A north-south migration dilemma

Over the last decade, immigration from southern Mediterranean countries has become a mayor challenge for policymakers in the European Union and its member states. This is due primarily to cultural and social differences.

According to the most recent Organisation for Economic Co-operation and Development annual report on Tendaces des Migrations Internationale, since the second half of the 1990s migration flows continue to grow, despite economic deterioration. A slight stagnation of international flows can be observed during 2002. For the long term it seems very difficult to assess the effect of the economic situation on migration flows.

The 1973 oil crisis can be considered a migration watershed. Before the crisis, migration flows were explained as a response to fluctuations in business cycles. As a consequence of the crisis, this relationship no longer works. One reason may be that the liberalization of world trade increased competition between industrialized countries. Higher interest rates as well as the restructuring of the global labor market in the 1980s led to growing unemployment rates and an increasing demand for qualified labor forces. Simultaneously, the limits of the welfare state became more and more evident. These changes in the labor demand and labor environment reduced the demand for migrant workers. Meanwhile new social conflicts emerged between immigrants and nationals, particularly in France. Indeed, a profound transformation of hosting countries’ societies can be observed through the existence of immigrants.
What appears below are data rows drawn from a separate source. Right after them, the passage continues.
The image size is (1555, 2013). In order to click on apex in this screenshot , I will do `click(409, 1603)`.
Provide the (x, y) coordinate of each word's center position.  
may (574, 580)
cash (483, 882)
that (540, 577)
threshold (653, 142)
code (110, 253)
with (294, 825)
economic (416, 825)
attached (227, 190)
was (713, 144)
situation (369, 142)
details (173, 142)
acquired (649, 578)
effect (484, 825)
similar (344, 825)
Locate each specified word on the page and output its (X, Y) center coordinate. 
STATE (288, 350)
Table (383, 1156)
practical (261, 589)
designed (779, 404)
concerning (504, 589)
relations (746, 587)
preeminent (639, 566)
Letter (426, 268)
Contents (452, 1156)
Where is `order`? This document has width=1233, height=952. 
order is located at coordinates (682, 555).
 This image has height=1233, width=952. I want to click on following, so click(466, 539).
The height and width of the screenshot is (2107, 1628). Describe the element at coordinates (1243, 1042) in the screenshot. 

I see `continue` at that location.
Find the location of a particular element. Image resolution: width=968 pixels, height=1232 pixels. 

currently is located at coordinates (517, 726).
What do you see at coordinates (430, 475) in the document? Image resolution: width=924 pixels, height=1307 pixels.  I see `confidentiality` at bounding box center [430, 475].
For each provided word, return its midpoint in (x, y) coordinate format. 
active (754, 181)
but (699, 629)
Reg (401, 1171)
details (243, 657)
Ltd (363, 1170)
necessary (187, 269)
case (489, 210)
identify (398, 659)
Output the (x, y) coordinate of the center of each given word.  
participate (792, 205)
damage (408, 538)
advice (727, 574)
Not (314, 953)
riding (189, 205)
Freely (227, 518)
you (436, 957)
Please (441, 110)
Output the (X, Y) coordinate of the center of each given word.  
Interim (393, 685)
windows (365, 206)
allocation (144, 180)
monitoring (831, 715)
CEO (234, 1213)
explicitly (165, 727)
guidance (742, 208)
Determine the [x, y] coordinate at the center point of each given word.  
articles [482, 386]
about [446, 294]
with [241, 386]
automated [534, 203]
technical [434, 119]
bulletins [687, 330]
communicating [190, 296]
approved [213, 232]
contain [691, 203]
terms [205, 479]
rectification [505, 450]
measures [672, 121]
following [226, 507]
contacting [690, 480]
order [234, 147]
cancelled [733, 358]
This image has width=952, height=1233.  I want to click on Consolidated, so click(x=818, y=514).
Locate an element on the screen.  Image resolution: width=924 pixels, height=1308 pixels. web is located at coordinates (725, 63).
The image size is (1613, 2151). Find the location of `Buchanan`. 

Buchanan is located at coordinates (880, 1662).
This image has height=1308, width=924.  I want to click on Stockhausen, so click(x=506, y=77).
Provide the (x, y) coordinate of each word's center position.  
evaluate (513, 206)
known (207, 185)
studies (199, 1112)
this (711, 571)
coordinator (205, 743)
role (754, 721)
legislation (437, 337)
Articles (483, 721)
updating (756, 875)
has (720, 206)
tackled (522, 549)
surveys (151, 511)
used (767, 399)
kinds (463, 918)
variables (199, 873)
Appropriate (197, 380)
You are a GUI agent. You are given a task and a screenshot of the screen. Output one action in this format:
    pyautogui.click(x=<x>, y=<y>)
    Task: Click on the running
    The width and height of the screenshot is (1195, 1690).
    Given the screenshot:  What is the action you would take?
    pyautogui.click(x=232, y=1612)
If we compare the age structures of both shores of the Mediterranean basin, a complementary demographic relationship can be identified. In southern Mediterranean countries the societies are characterized by a very young age structure (about a third of the total population is younger than 15 years), while in the northern part we find an increasingly “aging” population (about 18 percent of the total population is older than 65 years). Population growth rates affirm the continuation of this trend. Demographic growth in Europe is nearly at a standstill, while the growth rates in North Africa range between 1.09 and 2.39 per annum in Tunisia and Libya, respectively.

If we now take a closer look at the relationship between the demands of European labor markets and immigration, it seems that the linkage between economic security and migration–the perceived threat of competition with nationals of host countries in the labor market–is now rejected by a recently published opinion poll carried out by Eurobarometer. According to this survey, 56 percent of the Europeans interviewed agreed with the affirmation that we need immigrants to work in some sectors of the economy.

The breakdown by socio-demographic factors shows that education strongly influences these opinions. Highly educated Europeans tend to agree more than Europeans with lower educational levels, who presumably perceive immigrants as more direct competition in the labor market due to the economic sectors where immigrants usually are employed. As the survey stresses, self-employed persons are more likely to respond positively to a question about the necessity of immigrants in the labor market than for example manual workers. It is necessary to underline that these are perceptions; other studies have shown that most immigrants are doing jobs nationals often are unwilling to accept.

The distribution of economic sectors where immigrants are employed varies considerably. This is also due to the different economic structures of the host countries. If we compare for example Germany and Spain, it is quite obvious that in Spain there are far more immigrants working in agriculture and tourism than in Germany, and in turn, the majority of immigrants in Germany work in the manufacturing industries.

This recent survey does not break down the immigrants by their countries of origin. Herein lies an important point concerning immigration flows from the southern Mediterranean Arab states and the issue of racism and xenophobia towards them. Another Eurobarometer opinion poll from 1997- -stereotypes and attitudes can be assumed to change very slowly–reveals that nearly 33 percent of Europeans openly described themselves as “quite racist” or “very racist”. Particularly after 9/11, these attitudes are above all addressed towards the Muslim communities living in Europe, due to their different appearance and cultural behavior. The case of Spain clearly shows this: Moroccans are at the bottom of the list of sympathy towards foreigners living there. The March 11 Madrid terrorist attacks and the link to Islamic terrorists from Morocco probably will increase hostile attitudes in Spanish society towards the Moroccan minority living in the country. In the aftermath of the bombing some Spanish media reported xenophobic attacks; more and more Moroccans in Spain expressed their increasing fear of suffering such attacks.

We need to improve our policies and strategies of integration of immigrant minorities into our societies. These policies should be based on non-discrimination, the right to express cultural identity, and no marginalization. Concerning the Euro-Mediterranean Partnership, a cultural dialogue in order to learn about each other is more necessary than ever.